Senate debates
Wednesday, 22 June 2011
Parliamentary Representation
Valedictories
5:57 pm
Penny Wong (SA, Australian Labor Party, Minister for Finance and Deregulation) Share this | Hansard source
I thank Senator Joyce for allowing me to speak ahead of him. I join with all my colleagues in wishing all retiring senators well and to say that I hope this next stage in their lives is rewarding and fulfilling. I want to make some very brief remarks tonight focusing on the couple of South Australian colleagues.
Before I do that I want to, because he has spoken tonight, say something about Steve Hutchins. When I came into the Senate I knew Steve Hutchins as one of those scary right-wing hard men. He was not that scary, actually. In fact, I found Steve, as he has demonstrated in the work he has done here as well as in his speech tonight, a right-wing hard man with a compassionate heart. He is also somebody who showed enormous personal courage to be in this place through his illnesses. I wish him and his wife all the very best.
I also wanted to very briefly say something about Senator Nick Minchin, who has been another hard man of the right.
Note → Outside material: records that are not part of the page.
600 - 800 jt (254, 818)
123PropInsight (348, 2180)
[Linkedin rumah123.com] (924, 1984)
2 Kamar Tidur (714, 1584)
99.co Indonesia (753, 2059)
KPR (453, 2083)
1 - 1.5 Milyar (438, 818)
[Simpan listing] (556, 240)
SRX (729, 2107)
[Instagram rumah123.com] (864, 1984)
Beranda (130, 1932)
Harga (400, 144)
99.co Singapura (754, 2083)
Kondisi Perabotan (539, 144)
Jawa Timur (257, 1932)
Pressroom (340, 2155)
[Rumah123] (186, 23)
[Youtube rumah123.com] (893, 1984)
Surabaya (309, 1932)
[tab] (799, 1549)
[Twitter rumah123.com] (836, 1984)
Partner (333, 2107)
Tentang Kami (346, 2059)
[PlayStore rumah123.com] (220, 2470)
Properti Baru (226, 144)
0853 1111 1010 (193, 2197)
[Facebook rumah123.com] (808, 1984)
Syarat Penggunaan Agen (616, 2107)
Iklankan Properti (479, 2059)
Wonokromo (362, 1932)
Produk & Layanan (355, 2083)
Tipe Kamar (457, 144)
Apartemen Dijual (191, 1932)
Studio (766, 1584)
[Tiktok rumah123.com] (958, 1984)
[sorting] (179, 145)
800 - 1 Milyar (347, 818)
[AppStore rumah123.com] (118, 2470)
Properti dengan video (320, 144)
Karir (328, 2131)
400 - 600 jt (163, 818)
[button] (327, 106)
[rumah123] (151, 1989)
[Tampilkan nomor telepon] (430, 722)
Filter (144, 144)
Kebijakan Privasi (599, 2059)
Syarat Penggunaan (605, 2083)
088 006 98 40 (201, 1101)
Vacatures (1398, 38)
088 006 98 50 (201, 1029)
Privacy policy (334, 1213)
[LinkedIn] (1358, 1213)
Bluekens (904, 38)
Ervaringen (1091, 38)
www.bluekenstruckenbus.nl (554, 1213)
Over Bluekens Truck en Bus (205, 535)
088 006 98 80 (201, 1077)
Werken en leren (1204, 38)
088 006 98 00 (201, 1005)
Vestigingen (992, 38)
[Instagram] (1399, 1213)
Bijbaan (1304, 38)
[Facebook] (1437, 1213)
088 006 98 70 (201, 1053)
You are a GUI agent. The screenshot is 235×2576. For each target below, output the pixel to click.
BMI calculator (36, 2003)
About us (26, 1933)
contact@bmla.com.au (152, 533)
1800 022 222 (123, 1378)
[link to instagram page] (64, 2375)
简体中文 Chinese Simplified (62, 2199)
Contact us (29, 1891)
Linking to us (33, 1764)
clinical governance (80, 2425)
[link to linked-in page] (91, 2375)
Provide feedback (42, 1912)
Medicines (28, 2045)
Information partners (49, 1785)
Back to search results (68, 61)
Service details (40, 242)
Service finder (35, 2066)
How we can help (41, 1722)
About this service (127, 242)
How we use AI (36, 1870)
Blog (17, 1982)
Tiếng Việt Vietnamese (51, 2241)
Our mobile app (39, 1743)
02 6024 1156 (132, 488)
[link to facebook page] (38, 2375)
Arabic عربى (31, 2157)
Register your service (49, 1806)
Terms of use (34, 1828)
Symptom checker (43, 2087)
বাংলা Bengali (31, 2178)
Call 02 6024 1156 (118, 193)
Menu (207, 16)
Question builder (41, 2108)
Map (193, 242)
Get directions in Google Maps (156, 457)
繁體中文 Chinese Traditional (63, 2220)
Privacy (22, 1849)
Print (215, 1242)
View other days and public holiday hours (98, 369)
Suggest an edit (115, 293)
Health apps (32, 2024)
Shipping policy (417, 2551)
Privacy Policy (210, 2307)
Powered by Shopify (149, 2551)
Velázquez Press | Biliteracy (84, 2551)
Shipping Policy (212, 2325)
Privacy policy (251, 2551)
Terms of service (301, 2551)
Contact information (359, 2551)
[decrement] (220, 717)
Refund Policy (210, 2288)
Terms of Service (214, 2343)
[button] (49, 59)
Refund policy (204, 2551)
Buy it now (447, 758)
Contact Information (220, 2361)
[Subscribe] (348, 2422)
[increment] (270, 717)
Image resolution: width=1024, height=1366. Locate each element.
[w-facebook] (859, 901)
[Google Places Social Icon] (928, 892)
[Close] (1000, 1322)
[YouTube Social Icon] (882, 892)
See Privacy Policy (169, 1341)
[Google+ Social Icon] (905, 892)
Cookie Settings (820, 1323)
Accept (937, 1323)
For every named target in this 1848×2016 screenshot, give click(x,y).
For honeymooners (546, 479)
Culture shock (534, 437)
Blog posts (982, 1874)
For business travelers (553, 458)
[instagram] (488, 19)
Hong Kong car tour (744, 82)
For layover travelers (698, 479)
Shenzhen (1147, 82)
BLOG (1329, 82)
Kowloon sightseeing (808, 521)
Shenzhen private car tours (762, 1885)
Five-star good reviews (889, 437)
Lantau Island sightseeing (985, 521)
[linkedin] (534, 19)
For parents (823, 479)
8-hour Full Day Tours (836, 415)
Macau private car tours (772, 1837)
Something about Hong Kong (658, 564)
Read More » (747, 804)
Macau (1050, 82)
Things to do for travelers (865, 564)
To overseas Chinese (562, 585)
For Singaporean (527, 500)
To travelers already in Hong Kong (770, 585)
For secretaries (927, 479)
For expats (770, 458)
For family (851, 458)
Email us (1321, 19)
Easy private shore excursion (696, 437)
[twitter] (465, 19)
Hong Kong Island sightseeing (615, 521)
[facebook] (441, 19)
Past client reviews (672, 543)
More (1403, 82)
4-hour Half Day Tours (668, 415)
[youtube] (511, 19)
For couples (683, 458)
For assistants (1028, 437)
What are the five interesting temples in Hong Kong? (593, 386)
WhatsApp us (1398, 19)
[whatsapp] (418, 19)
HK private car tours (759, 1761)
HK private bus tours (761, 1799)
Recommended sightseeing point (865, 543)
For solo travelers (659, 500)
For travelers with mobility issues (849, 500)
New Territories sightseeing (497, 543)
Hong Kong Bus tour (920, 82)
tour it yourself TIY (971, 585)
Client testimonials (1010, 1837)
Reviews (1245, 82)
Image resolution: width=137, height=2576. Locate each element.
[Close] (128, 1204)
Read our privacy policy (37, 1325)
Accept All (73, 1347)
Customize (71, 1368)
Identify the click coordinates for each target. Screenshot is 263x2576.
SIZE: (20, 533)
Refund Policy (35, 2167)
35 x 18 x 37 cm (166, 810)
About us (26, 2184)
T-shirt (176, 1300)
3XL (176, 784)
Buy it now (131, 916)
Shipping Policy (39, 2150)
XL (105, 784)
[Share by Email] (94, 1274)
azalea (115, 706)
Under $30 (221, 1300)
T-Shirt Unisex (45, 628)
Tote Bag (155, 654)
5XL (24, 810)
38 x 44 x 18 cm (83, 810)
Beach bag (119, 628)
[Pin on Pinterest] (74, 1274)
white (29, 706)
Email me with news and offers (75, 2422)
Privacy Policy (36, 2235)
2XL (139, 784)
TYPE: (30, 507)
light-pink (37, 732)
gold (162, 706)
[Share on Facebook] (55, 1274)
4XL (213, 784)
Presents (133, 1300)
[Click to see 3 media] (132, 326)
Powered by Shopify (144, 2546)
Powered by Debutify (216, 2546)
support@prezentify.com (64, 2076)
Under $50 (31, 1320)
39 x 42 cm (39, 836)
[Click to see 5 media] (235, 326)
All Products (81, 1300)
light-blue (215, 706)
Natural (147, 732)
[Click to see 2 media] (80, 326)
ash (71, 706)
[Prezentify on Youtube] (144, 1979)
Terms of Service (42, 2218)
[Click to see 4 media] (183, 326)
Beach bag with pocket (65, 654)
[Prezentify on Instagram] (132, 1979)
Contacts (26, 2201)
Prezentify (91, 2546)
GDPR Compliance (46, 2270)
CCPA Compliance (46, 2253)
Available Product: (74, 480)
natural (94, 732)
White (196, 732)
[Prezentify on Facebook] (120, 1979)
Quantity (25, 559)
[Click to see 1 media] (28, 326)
I said when I was yesterday publicly asked by journalists to make some comment about Senator Minchin that, despite our differences of views, I think he is a man who keeps his word and honours his beliefs. I sometimes wish he had not fought so hard to honour his beliefs. I certainly wished that at the time he was participating in the rolling of Malcolm Turnbull after Mr Turnbull had done a deal with me—but anyway. That is history. He certainly was very effective, and I wish him all the very best in the future. As a South Australian Labor senator, I want to make some comments in relation to Senator Annette Hurley. It is important to place on record that Senator Hurley is one of the senior figures of South Australian Labor and one of our most senior women. Her achievements have been substantial. She has held a range of positions and some very senior positions, which, I think, confirm the regard with which she is held in the South Australian branch. She has been not only a state member of parliament for many years prior to coming to this place but also deputy leader of our party in the state parliament during some very difficult times for South Australian Labor. It is no small thing to be the deputy leader of the party. She did that job extraordinarily well.
Senator Hurley has brought a number of qualities to her political career which I want to remark on. The first is that, in a profession that is not short of egos, she is somebody who puts her party and her group before herself. A hallmark of her career has been the fact that she has not made it all about her, as I think this profession sometimes causes people to do. She has been intrinsically a team player, both in the South Australian parliament, with the seats that the party has asked her to run for, and also in this place.
The second quality is that she has been extraordinarily calm in some very difficult circumstances. As a minister who has had to appear before the Economics Committee, I have been most grateful for the fact that she has stayed calm and grounded amidst some pretty lively discussion, some of which has been rather public.
So I place on record my personal thanks to Senator Hurley for her contribution to Labor but particularly South Australian Labor, and I also want to ensure that this place recognises that she is a very senior person in South Australia who has made a very significant contribution. I wish her well in the future.
I join with all of my colleagues to wish all of our senators, but particularly our Labor senators—Annette Hurley, Kerry O'Brien, Dana Wortley, Steve Hutchins and Mike Forshaw—all the very best for the future.